THE PROBLEM: Name each test that the lung cancer staging text says is part of every patient's evaluation for staging.

::: PROVIDED PASSAGE :::

Dr. David Carbone, Jill Feldman

Lung cancer is one of the most common forms of cancer. In this video, Dr. David Carbone and lung cancer patient advocate Jill Feldman discuss the important role of staging in helping to determine the proper treatment approach for lung cancer patients. Learn about diagnosis and biopsies, why staging is important, and how molecular profiling may ever change how doctors decide on a treatment plan in the future.

Staging is an important part of evaluating how to best treat lung cancer. And typically, once you know the diagnosis of lung cancer, you need to know where the cancer is. The tests that are used in lung cancer staging determination are:

  • CT scans, which are just X-rays that show shadows, but not the function of a spot.
  • PET scans, which rely on the fact that cancers take up more sugar than normal tissues. They give you a labeled sugar, let it circulate around your body, and then image where the sugar goes in relation to where the CT images show structures. This scan determines active spots of cancer that might not be picked up by the CT scan. Typically, a PET scan will be of your entire body showing any spots in the bones, the liver, and other places, which is very important to know in picking the best treatment.
  • Brain scans are often also part of the workup that’s called brain MRIs, typically. And brain MRIs are more sensitive at detecting brain metastases than PET scans. Even though PETs and CTs often include the brain. The MRI is the most sensitive and in especially advanced stages of cancer really should be part of the staging workup.

Does everybody have the same tests when they’re being staged?

Typically, these three tests: a CT scan, a PET scan, and a brain MRI, are part of every patient’s evaluation for staging. Other tests such as biopsying suspicious spots to determine whether they’re cancer or not are also part of determining the staging of lung cancer.

Why is lung cancer staging information important?

It’s very important to know where the cancer is in your body. There are sometimes when a spot in a bone, for example, will cause a weakness in the bone that can predispose to a fracture. And that injury can be prevented if you know that the spot is there. There are also specific treatments for bone metastases that will prevent or reduce the risk of problems from bone metastases.

Can my stage change during my cancer journey, or am I always the stage I was diagnosed with?

Most of the time people refer to staging as the stage when you were originally diagnosed. But it’s definitely true that, if you are diagnosed with stage 1 or 2 lung cancer, it can become metastatic This means the cancer has spread outside the lung to a part of the body where surgical resection or definitive radiation isn’t possible. But that’s technically referred to as recurrent or metastatic lung cancer and not stage four. Typically, a patient is the stage when they were diagnosed.

::: STORED DATA :::

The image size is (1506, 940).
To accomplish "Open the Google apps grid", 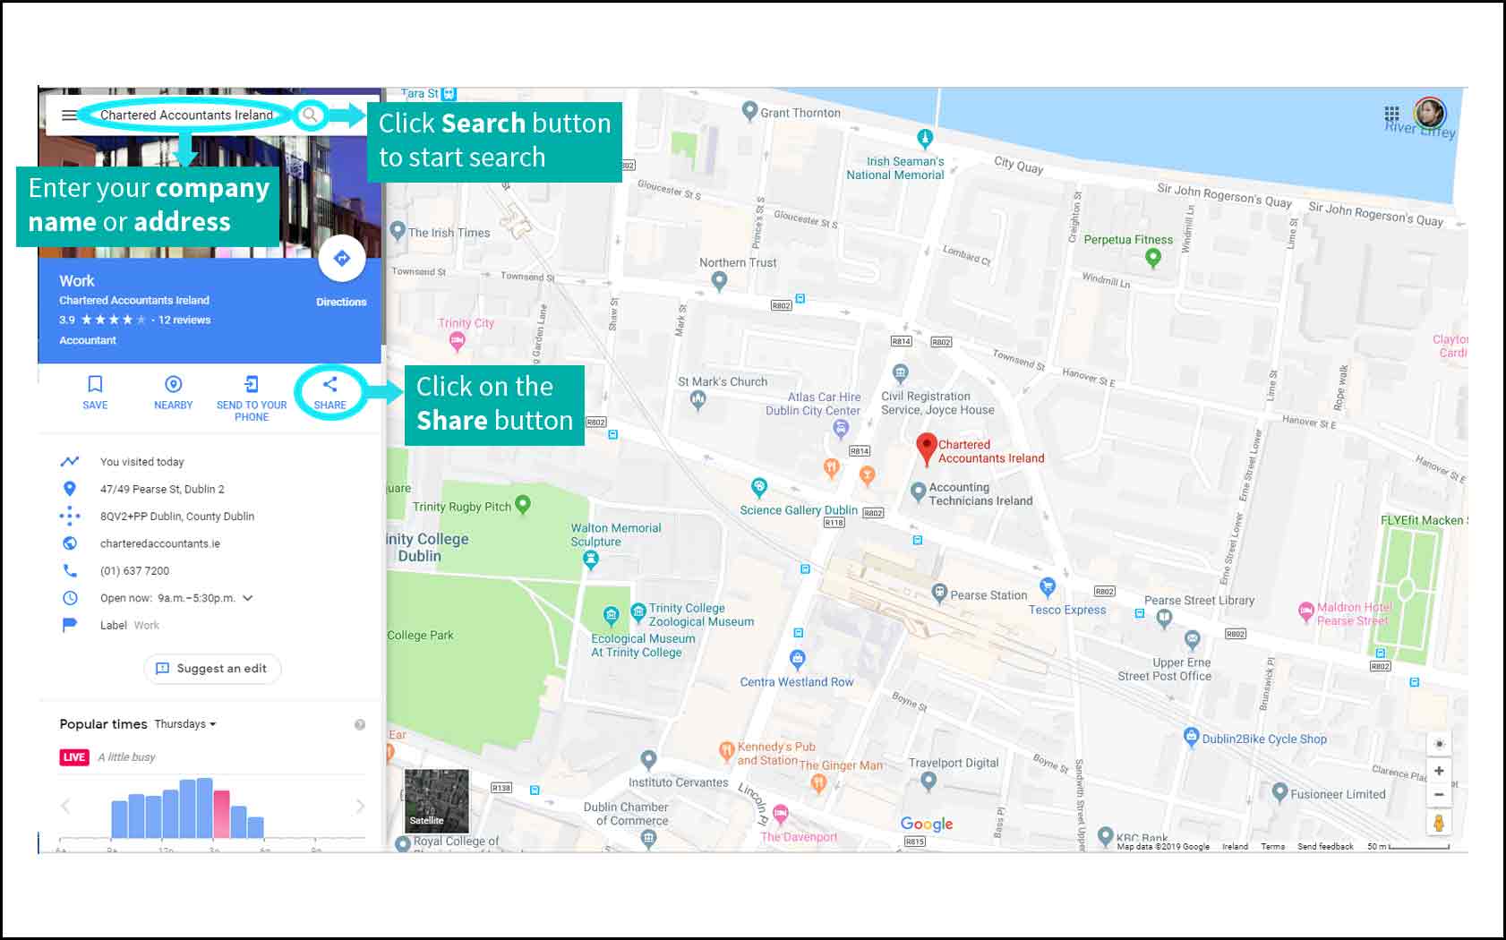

:::

SOLUTION TO THIS TASK:
- CT scan
- PET scan
- Brain MRI